Uncertainty for learning is the “framework” or the ecology for uncertainty to flourish and where the participants of the educational system are encouraged to embrace certain uncertainties.

Uncertainty of learning is the uncertainty that society owns and celebrates, and that is what change is all about anyways. This is the most important change that can happen to learning – when there is purpose to driving certain uncertainties through the system.

Not all certainties may be “good” or “appropriate”. What is good or appropriate may differ widely, but no uncertainty can be good if it does not result in the “overall” good (atleast directionally and democratically speaking). There could be more consensus on bad and undesired uncertainties – those that result in (directionally) negative consequences such as high unemployment or obstacles to (say) scientific development.

Some people would then argue that uncertainty should be harnessed in certain ways, and this could progressively lead us to the same traditional paradigm that exists today. We shall also need to “prove” in many ways, that more “good” uncertainty in the system will impact social outcomes positively. We may even need to “prove” that either this is an articulate and cogent alternative to the existing system or stands as an important option in a pluralized education system.
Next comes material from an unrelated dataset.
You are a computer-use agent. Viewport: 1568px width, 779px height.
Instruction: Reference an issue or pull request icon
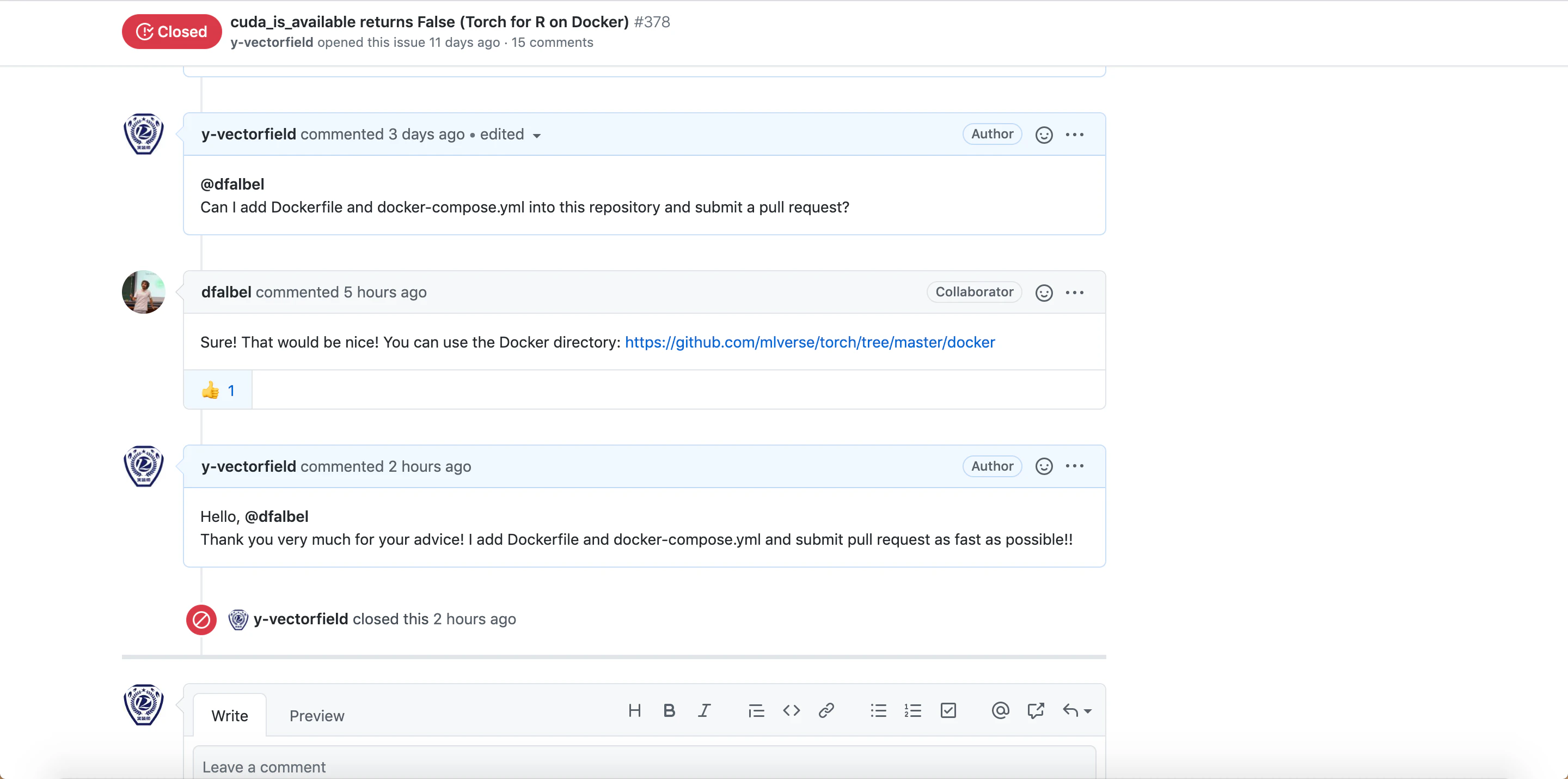point(1036,710)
What may happen as well (as with the xMOOCs) that these positive uncertainties may be usurped, distorted and made to work within traditional environments in a manner that is ineffective and diluted (e.g. you want 21st century skills to be “built”, so why don’t you create a new subject called “collaboration” and assign it graded assessments and specialized new content & teaching). In fact, I think we need to see uncertainty as culture, as a way of being rather than a specialized skill or value.